### Testo di studio
****************************************

COVID E FERTILITA’ MASCHILE
Può l’infezione avere un impatto sugli spermatozoi? A quattro anni dallo scoppio della pandemia vediamo cosa hanno evidenziato gli studi.
Che la pandemia abbia avuto ripercussioni sul mondo della salute riproduttiva di uomini e donne è un dato ormai certo. Ma quali sono stati e, soprattutto, ci sono danni a lungo termine sulla fertilità maschile? Facciamo un po’ di chiarezza.
Gli studi condotti sino ad ora hanno dimostrato che testicoli e spermatozoi, per il loro assetto biomolecolare, non sono attaccati direttamente dal virus. Inoltre analisi sul seme di pazienti infetti e poi guariti non hanno rilevato tracce del virus e questo implica che non ci sia possibilità di trasmissione del virus alla propria partner.
In sintesi, questo virus non può considerarsi come una malattia di trasmissione sessuale.

****************************************

### Materiale di studio
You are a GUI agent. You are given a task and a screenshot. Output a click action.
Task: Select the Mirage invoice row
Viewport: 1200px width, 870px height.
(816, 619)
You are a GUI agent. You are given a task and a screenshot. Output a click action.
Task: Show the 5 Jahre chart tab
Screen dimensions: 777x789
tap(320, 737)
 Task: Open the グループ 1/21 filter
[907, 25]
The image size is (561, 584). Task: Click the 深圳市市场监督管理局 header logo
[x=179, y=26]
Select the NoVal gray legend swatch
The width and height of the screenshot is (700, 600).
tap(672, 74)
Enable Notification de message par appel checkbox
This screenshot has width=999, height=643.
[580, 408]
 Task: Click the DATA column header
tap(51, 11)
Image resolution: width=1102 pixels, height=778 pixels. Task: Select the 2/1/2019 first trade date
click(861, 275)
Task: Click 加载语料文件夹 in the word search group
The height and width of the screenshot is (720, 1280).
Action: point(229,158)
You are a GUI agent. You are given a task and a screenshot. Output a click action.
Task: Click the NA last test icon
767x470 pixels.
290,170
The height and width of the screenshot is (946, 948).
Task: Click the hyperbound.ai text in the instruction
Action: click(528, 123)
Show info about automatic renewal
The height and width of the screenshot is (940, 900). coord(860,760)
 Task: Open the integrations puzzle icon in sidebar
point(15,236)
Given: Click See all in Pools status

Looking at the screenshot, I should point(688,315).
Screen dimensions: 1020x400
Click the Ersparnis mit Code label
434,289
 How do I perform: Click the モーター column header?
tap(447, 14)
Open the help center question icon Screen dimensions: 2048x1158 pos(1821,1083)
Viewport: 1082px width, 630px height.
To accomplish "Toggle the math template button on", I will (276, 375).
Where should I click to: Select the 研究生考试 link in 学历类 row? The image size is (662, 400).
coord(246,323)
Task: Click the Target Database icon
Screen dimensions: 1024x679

****************************************

### Problemi ed esercizi
• a. Riporta senza modifiche il passo del testo su COVID e fertilità maschile che comincia con "COVID E FERTILITA’" e prosegue fino a "di trasmissione sessuale.".
• b. Per favore, scrivi la parte successiva del testo su COVID e fertilità maschile, riprendendo subito dopo la sua ultima frase.

### Elenco delle risposte
• a.
COVID E FERTILITA’ MASCHILE
Può l’infezione avere un impatto sugli spermatozoi? A quattro anni dallo scoppio della pandemia vediamo cosa hanno evidenziato gli studi.
Che la pandemia abbia avuto ripercussioni sul mondo della salute riproduttiva di uomini e donne è un dato ormai certo. Ma quali sono stati e, soprattutto, ci sono danni a lungo termine sulla fertilità maschile? Facciamo un po’ di chiarezza.
Gli studi condotti sino ad ora hanno dimostrato che testicoli e spermatozoi, per il loro assetto biomolecolare, non sono attaccati direttamente dal virus. Inoltre analisi sul seme di pazienti infetti e poi guariti non hanno rilevato tracce del virus e questo implica che non ci sia possibilità di trasmissione del virus alla propria partner.
In sintesi, questo virus non può considerarsi come una malattia di trasmissione sessuale.

• b.
Le ipotesi che sono state dunque avanzate sul tema da svariati gruppi di ricerca si basano su meccanismi indiretti, che provocano danni conseguentemente a questi tre principali fenomeni:
- Processi infiammatori: la malattia causata da questo virus può scatenare diversi processi infiammatori, più o meno generici o localizzati, che attivano una risposta immunitaria di difesa con la produzione di diversi tipi di proteine (citochine) pro-infiammatorie. Queste proteine potrebbero raggiungere i testicoli, danneggiando i tubuli seminiferi (luogo responsabile della produzione e maturazione degli spermatozoi), alterando così la qualità seminale.
- Alterazioni ormonali: per la corretta produzione degli spermatozoi (spermatogenesi), sono necessari dei livelli adeguati di testosterone. Si sono osservati livelli ridotti di questo ormone nei maschi infettati rispetto a quelli non infettati. Questo fatto potrebbe spiegare la qualità seminale.
- Febbre: è noto che l’insorgenza di febbre, oltre i 38°C per 2-3 giorni, causi una riduzione dei parametri del liquido seminale; in particolar modo, si assiste ad una riduzione del numero e della motilità degli spermatozoi, che di solito di normalizza alcune settimane dopo l’infezione.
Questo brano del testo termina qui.